Article:
Results along these lines are well-know but hard to find (with usual references pointing to old papers by Eisenhart which I find unreadable), while this should be standard textbook material...

I will say that two Riemannian metrics with the same Levi-Civita connection form an LC pair. I will say that an LC pair is trivial if the metrics are homothetic to each other, i.e. are scalar multiples of each other.

The first thing to observe is that two Riemannian metrics on the given manifold have the same exponential map if and only if they form an LC pair. One direction is immediate, as geodesics on a Riemannian manifold are curves defined by the differential equation $\nabla_{c'} c'=0$. The opposite direction is harder, it is proven (for instance) in:

M.Spivak, "Comprehensive Introduction to Differential Geometry" (Publish Or Perish, 2000), volume 2, chapter 6, Appendix 1.

Theorem. Suppose that $(M,g_1)$ is a Riemannian manifold such that $M$ admits another Riemannian metric $g_2$ such that $g_1, g_2$ form a nontrivial LC pair. Then $(M,g_1)$ is locally isometric to a product of Riemannian manifolds.

Task requirements:
**a)** Retype the passage on Levi-Civita connections word for word, starting at "Results along these" and ending at "standard textbook material...".
**b)** According to the passage on Levi-Civita connections, when is an LC pair called trivial?

Recorded data:
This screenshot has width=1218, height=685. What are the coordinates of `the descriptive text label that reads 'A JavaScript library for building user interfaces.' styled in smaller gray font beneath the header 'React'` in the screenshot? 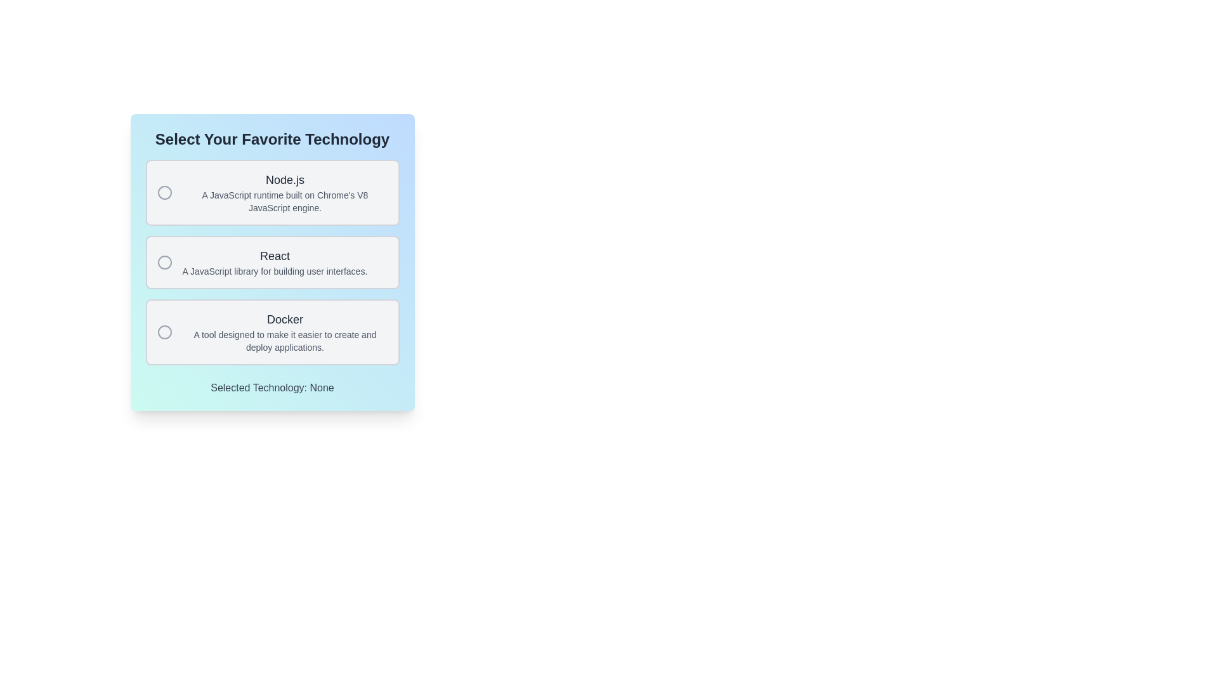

The results:
**a)**
Results along these lines are well-know but hard to find (with usual references pointing to old papers by Eisenhart which I find unreadable), while this should be standard textbook material...

**b)** When the two metrics are homothetic to each other, meaning they are scalar multiples of each other.